Linda Thieman is represented by the interviewer's Pump Up Your Book Promotion.
Linda Thieman writes the Katie & Kimble chapter book series and runs the Katie & Kimble blog. She is a former English language teacher who has created a set of reading skills worksheets and classroom materials that teachers and homeschoolers can download from the Katie & Kimble series and are guided by the standards set for third grade reading skills in Iowa school systems.
Linda lives in Sioux Clity, Iowa, and is the author of the children’s book, Katie & Kimble: A Ghost Story. She hopes to publish Katie & Kimble: The Golden Door in 2009.
Thank you for this interview, Linda. Can you tell us a little about yourself and how long you’ve been writing?

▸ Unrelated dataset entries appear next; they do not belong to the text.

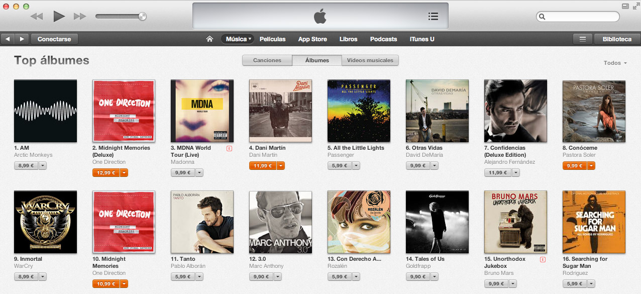Click the Play button in the toolbar
The width and height of the screenshot is (641, 294).
click(59, 17)
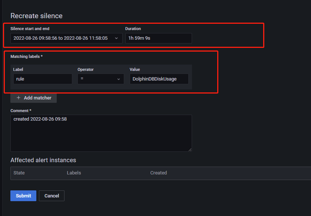Click the Operator dropdown chevron arrow
The height and width of the screenshot is (216, 311).
(x=119, y=79)
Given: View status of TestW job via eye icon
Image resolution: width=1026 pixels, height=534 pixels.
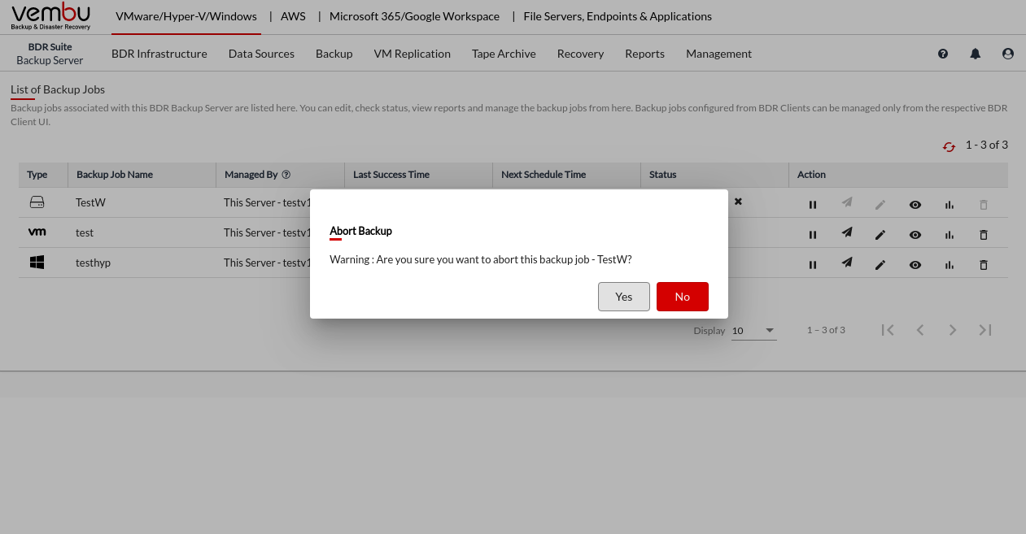Looking at the screenshot, I should 915,205.
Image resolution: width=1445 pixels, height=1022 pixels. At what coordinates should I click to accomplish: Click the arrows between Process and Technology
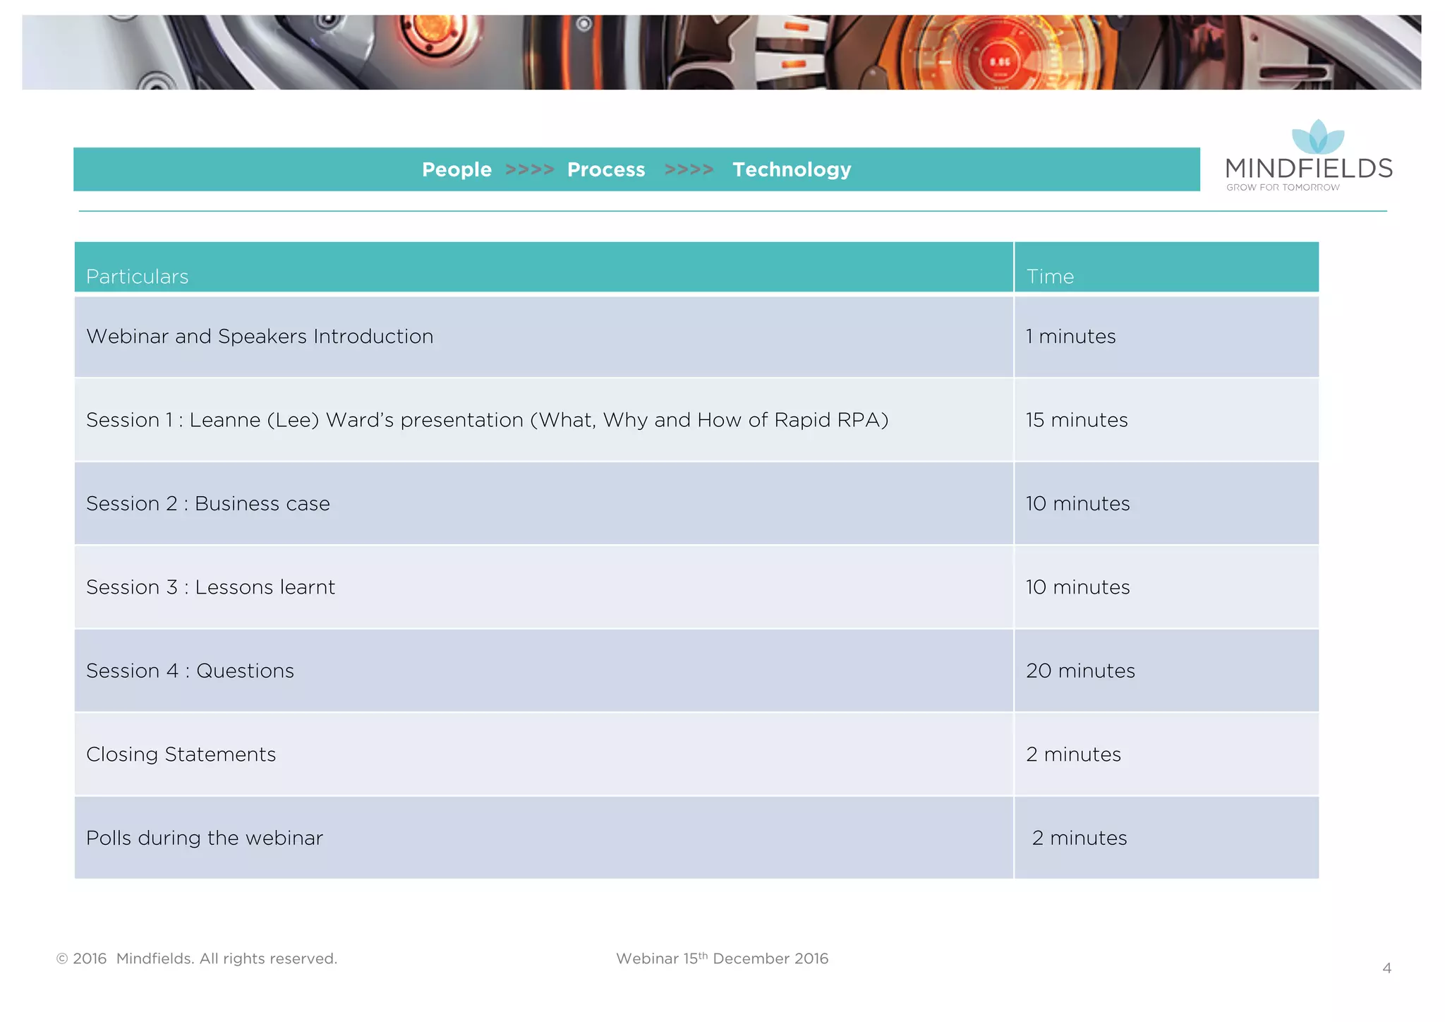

I’ve always been a language aficionado. I fell in love with linguistics when I was 10. I started writing stories that included people in the neighborhood as characters when I was 12. I attempted my first novel when I was 13. Never finished it, but it was one of those Partridge Family mysteries that were so popular at the time, based on the TV show. That was a fun exercise. Then in high school, I wrote my own Star Trek fanzine every other month. Had quite a substantial list of subscribers. I’d write to authors of Star Trek books, send them a list of interview questions and publish their answers. I’d do reviews and parodies, too.
In college and grad school, I majored in applied linguistics and published in professional newsletters and journals. I was always writing something. At one university where I was teaching English, I wrote and edited the faculty newsletter, which was more like a little journal. At another university, I wrote and edited the faculty handbook. From there, I moved into freelance writing and then into fiction. As long as you just keep writing, you are a writer.
What was your favorite book to read as a child?
I regret that I did not get very good guidance on book selection when I was a child. But in spite of that, I managed to read some really great books. The Boxcar Children was a favorite, and Susie and the Ballet Family, too, which is now out of print. I also loved From the Mixed Up Files of Mrs. Basil E. Frankweiler, but could never figure out what the title meant! And then, in 6th grade, it happened. I had a new and dedicated teacher who would read to us for a half hour after lunch every day. And one day, she started reading A Wrinkle in Time by Madeleine L’Engle and my world sort of shifted.
What is your favorite book at the present?
I am an avid fan of Georgette Heyer, an Englishwoman who lived from 1902 to 1974. She wrote a lot of meticulously researched and detailed historical novels and I particularly like her Regency novels. Today I suppose they would be called Regency romances, but they are so much more than that.
If I had to choose only one of her books as my favorite, it would be A Civil Contract. A young viscount inherits his father’s title and the family is pretty much ruined by the father’s debts. So as an absolute last straw, the viscount agrees to an arranged marriage with the genteel daughter of a wealthy merchant. It was a fairly common situation at the time within the gentry and the aristocracy, and I find it fascinating how well Heyer develops the characters after the marriage takes place. All the little “walking on eggshell” moments while two good-hearted people try to make it work and try to keep their pride and dignity at the same time. Very well done.